Mark-10 defines accuracy as a percentage of full scale of the instrument. To determine the measurement error as an actual load value, multiply the accuracy percentage by the instrument’s capacity.

##### Example 1 – M5-50 force gauge:

The accuracy is ±0.1% of full scale (FS). Multiply ±0.1% by 50 lbF, which equals ±0.05 lbF. This means that any displayed reading may be higher or lower by up to 0.05 lbF. For example, if the displayed value is 30.00 lbF, the true reading will be ≥29.95 lbF and ≤30.05 lbF.

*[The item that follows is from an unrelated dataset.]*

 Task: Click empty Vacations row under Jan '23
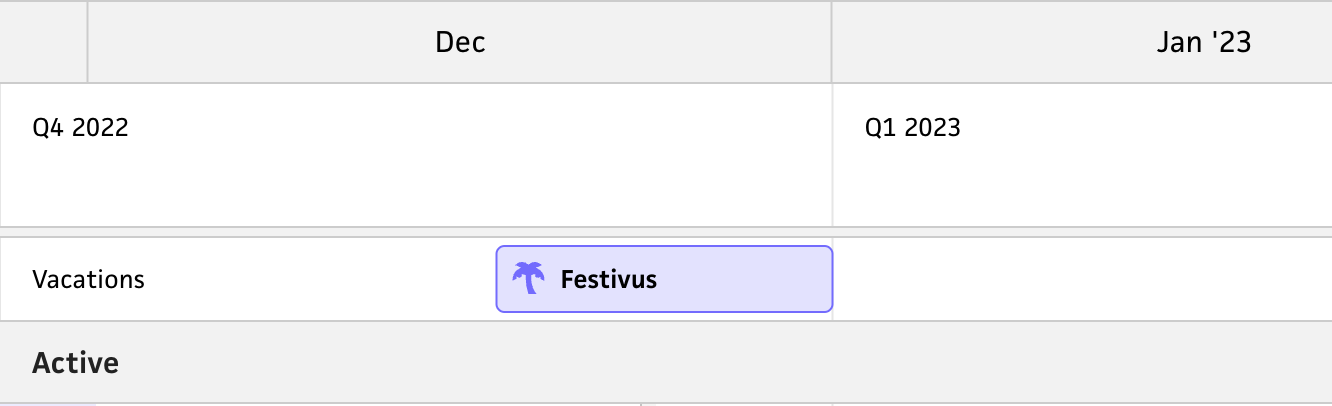tap(1080, 279)
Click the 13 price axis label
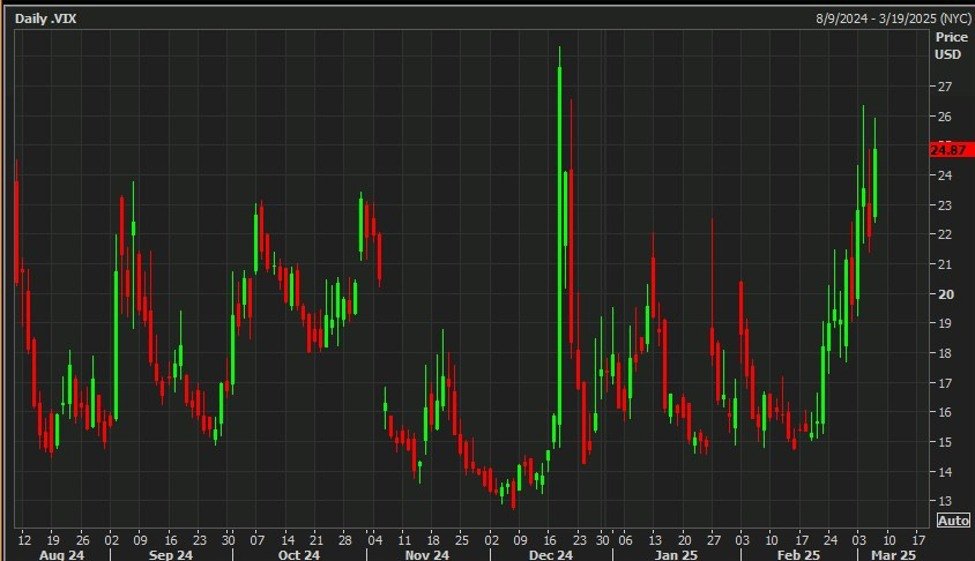This screenshot has width=975, height=561. [x=943, y=501]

##### Example 2 – Plug & TestTM indicators and sensors:

The accuracies of the sensor and the indicator must be added together. Models 7i and 5i indicators have accuracy values of ±0.1% FS, while the Model 3i is rated at ±0.2% FS. Using the example of a Series R50 torque sensor with Model 3i indicator, add ±0.35% to ±0.2%, which equals ±0.55%. In a specific example for the Model MR50-12, the accuracy becomes ±0.55% x 135 Ncm = ±0.7425 Ncm.

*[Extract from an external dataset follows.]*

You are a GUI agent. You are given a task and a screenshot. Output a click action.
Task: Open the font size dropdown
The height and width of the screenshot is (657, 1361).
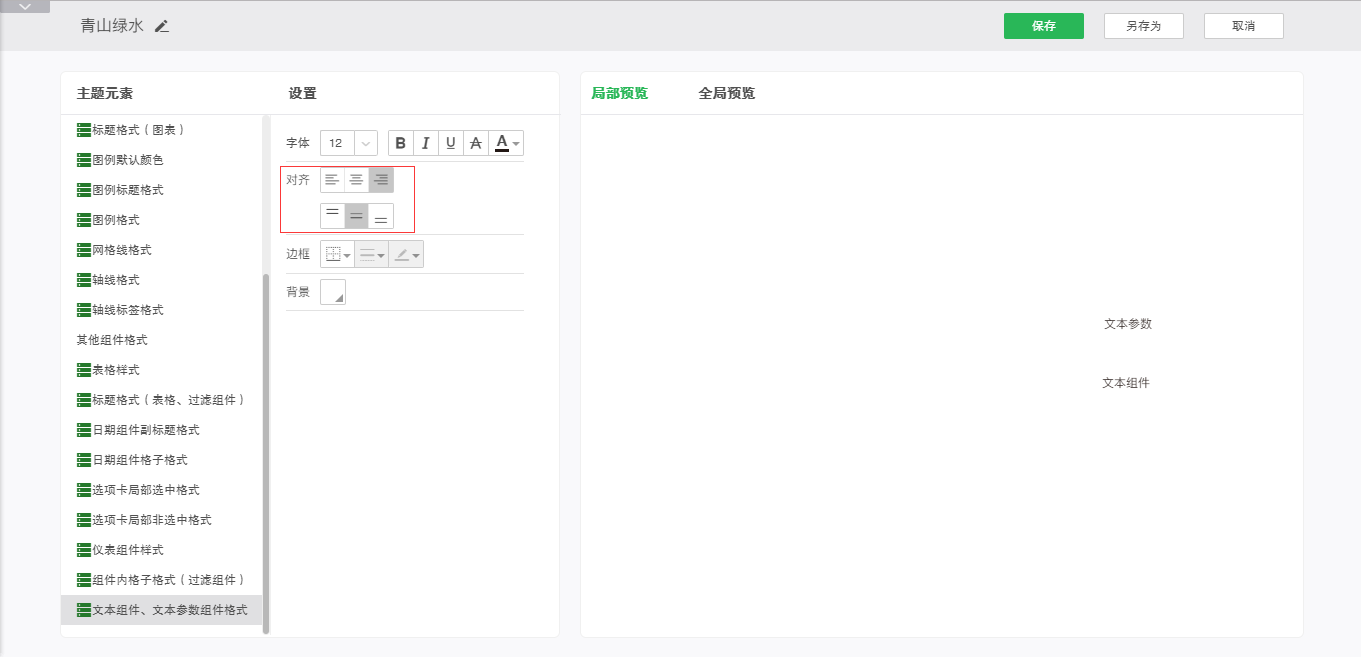(x=366, y=143)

##### Percentage of Reading:

Because of these fixed errors, lower measured values will be more inaccurate as a percentage of reading.

Further using the example of an M5-50 force gauge, a fixed error of ±0.05 lbF represents a higher error as a percentage of reading for a load of 1.00 lbF than 30.00 lbF.

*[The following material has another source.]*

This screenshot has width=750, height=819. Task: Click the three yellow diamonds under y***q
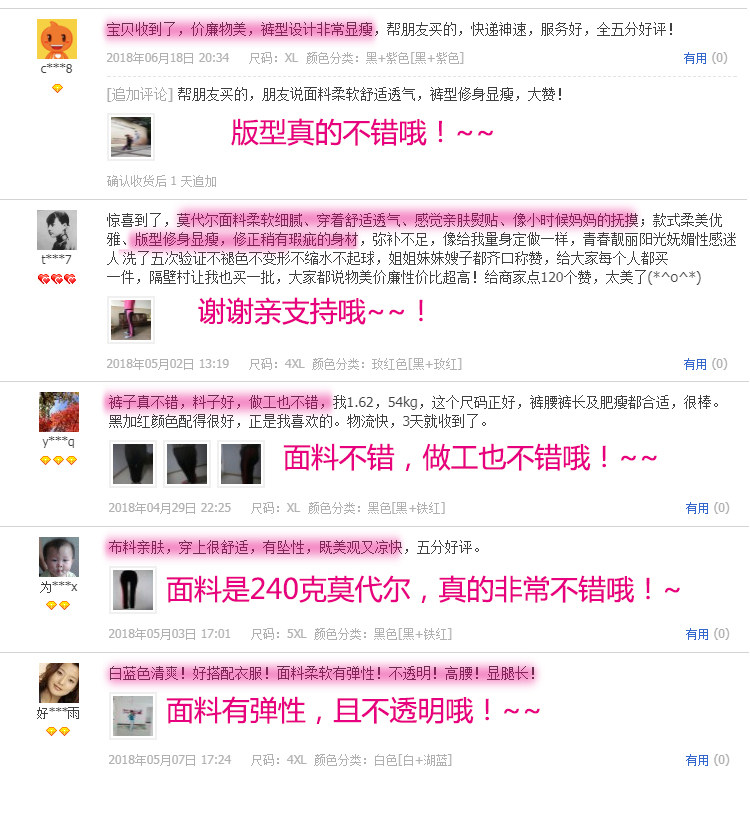click(58, 460)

To calculate the error as a percentage of reading, divide the fixed error by the measured value. For a 1.00 lbF load, the fixed error equals ±0.05 ÷ 1.00 lbF = ±5% of reading. For a 30.00 lbF load, the fixed error equals ±0.05 ÷ 30.00 lbF = ±0.17% of reading.

##### Conclusion:

Because of the relationship between load and accuracy, we recommend selecting an instrument capacity as close as possible to the maximum measured load.